Back to: Module: Communication and Collaboration
At school confidentiality turns out to be an important feature of effective communication. “Confidentiality” is a long word based on a simple idea: keeping secrets.
In formal speech “to make a confidence” means to tell someone a secret you expect him or her to keep. But we all know that telling secrets is risky business. Can you really count on someone to keep your secret? It’s a judgment call, always. Have you always been able to keep a secret?
Well, when you were employed as a paraprofessional, your colleagues judged you as being able to keep secrets relevant to the students you work with! That’s right: you must keep these secrets. Why? It’s the right thing to do, and it’s also the law.
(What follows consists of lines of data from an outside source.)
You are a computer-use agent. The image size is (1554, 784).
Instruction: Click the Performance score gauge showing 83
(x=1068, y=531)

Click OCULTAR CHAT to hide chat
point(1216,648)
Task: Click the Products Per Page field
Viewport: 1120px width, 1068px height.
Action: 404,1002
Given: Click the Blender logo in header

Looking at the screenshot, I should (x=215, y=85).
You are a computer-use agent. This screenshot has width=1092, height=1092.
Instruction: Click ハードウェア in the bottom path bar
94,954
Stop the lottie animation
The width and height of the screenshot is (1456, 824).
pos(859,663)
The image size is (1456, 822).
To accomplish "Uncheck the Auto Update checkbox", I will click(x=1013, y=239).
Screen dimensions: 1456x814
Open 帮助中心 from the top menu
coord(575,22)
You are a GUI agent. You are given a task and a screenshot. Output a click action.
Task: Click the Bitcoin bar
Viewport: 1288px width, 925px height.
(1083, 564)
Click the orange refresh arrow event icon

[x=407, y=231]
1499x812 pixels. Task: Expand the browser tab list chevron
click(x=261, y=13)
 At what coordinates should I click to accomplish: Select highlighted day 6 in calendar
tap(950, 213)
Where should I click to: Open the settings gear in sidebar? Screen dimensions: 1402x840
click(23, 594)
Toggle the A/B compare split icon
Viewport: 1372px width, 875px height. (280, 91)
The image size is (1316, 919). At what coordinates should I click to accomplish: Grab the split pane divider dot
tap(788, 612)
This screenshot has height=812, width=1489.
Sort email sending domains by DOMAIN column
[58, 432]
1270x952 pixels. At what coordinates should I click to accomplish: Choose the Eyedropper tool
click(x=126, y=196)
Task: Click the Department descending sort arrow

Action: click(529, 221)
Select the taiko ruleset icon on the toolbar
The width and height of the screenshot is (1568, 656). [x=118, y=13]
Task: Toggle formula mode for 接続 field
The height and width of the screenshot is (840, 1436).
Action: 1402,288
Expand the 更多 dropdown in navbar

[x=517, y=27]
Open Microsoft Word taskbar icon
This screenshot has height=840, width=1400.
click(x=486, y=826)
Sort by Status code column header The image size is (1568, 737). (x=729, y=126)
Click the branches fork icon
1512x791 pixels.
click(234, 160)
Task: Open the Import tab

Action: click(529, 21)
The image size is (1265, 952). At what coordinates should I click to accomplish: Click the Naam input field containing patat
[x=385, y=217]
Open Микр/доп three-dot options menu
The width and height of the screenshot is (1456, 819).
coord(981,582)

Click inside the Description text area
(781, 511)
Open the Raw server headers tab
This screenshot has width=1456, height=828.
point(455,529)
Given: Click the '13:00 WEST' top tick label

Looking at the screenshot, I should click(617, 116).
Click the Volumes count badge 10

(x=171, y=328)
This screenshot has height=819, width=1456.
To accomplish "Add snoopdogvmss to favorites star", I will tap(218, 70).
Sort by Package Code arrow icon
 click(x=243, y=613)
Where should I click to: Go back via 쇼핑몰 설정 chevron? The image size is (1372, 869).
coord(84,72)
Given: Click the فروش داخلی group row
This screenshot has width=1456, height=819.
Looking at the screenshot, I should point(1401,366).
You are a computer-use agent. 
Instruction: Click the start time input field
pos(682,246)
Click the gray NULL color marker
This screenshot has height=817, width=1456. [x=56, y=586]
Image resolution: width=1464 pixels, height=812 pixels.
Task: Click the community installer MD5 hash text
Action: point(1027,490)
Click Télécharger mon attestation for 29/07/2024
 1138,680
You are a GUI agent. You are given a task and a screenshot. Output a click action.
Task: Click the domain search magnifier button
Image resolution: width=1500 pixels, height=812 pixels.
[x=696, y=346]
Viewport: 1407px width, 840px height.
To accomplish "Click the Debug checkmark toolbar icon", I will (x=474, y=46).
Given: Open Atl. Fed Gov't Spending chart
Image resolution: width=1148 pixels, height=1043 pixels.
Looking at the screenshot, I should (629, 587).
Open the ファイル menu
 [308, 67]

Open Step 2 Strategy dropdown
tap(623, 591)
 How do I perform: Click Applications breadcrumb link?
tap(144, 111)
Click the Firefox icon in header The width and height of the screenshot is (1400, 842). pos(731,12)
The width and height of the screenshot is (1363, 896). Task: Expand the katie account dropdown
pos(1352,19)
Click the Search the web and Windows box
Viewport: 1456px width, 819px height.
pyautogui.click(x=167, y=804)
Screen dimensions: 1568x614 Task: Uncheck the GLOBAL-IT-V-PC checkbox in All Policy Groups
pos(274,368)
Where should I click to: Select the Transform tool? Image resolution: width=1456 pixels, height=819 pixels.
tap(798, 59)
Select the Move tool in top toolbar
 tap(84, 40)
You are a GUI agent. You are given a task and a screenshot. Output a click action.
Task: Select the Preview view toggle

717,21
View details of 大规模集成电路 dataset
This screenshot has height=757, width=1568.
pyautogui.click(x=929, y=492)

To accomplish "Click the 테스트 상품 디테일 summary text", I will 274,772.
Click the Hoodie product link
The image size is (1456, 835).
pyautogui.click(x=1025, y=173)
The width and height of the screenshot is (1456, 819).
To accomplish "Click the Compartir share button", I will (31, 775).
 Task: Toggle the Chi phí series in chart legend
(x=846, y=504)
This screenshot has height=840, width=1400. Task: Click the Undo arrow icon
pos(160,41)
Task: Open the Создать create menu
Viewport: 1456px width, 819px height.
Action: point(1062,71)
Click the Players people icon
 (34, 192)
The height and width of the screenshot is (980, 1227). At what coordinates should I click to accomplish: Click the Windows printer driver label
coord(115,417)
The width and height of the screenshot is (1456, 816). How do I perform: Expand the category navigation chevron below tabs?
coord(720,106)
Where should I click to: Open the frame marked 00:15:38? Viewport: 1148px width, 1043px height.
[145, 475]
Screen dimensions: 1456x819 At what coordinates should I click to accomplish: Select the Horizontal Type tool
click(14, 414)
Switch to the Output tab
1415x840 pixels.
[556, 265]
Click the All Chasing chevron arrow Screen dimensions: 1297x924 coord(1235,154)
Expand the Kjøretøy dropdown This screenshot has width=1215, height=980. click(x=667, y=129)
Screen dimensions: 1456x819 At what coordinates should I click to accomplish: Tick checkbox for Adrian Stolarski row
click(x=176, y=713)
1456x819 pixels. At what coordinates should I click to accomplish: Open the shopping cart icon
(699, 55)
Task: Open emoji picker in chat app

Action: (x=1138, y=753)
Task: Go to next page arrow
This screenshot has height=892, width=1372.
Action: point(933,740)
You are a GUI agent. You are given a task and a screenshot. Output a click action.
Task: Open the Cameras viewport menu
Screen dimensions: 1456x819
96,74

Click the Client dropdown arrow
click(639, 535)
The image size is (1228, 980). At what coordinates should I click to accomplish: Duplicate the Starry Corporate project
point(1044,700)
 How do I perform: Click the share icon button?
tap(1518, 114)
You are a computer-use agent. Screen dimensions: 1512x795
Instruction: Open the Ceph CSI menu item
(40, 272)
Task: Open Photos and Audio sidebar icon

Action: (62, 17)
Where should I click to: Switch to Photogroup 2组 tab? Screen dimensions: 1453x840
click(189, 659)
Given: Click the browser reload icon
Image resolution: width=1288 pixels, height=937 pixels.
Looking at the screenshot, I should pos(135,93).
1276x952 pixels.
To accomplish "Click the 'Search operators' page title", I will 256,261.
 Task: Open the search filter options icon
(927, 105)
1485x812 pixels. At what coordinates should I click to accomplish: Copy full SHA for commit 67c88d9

In terms of the law, the Family Educational Rights and Privacy Act—FERPA—requires “school officials” to keep information in school records secret (“confidential”). Does that really include you? Yes: paraprofessionals and school secretaries and anyone else who deals with school records are school officials. You are a school official—there’s no doubt about it.
FERPA also gives parents and students over 18 actual rights with respect to school records. They can ask to see the records, and they can request changes in the records. But most importantly, FERPA protects the privacy of students: what’s in their records cannot be shared with anyone else. It’s essential that school officials (you included) respect and safeguard these rights. It’s an important part of your job. Information can be shared with school colleagues—but only on a need-to-know basis, as described next.
The law applies to school records, but the principle of confidentiality goes further. It’s a question of what’s right. Talking about students or their families—talking casually about them with anyone—is always inappropriate. Students with disabilities or other learning difficulties face significant challenges, and information about those challenges and the conditions associated with them are private matters. You must keep them private!
There’s one important exception to be clear about. You must report information that suggests the student is in danger. The reason is that safeguarding the student’s personal health and security is more important than safeguarding the student’s privacy. This exception is a matter of law, but check with your school and district to learn exactly what the local procedures for reporting dangers are.
Apart from that exception, you simply cannot talk about students to anyone who does not need to know information to help the student learn. In practical terms that means no one outside of the school staff and, in school, only the members of the team working with the student. FERPA does allow the school to share information in certain strictly limited cases without permission, but you are unlikely to be involved in those cases: that sort of disclosure is typically made by school administrators.
Appropriate communication among colleagues at the school who work with the student is not casual, but should instead be focused conversation about the student and issues pertinent to improving and facilitating his or her education: academic, behavioral, social, and health-related. That sort of communication is often called “professional” in education-talk. But “professional” simply means focused on helping the student learn—being on-task with your mission as an educator. Anything else is actually disrespectful of the student.
So for paraprofessionals, “keeping secrets” is the law, and it’s the right thing to do. You should share observations about the student’s experience only with members of the school team working with the student.